Each entry must appear in the answer exactly as given.

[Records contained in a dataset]
══════════════════════════════

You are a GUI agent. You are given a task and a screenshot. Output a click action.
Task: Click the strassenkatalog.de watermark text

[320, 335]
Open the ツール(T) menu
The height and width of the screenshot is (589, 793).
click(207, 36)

══════════════════════════════

# RESULT
You are a GUI agent. You are given a task and a screenshot. Output a click action.
Task: Click the strassenkatalog.de watermark text

[320, 335]
Open the ツール(T) menu
The height and width of the screenshot is (589, 793).
click(207, 36)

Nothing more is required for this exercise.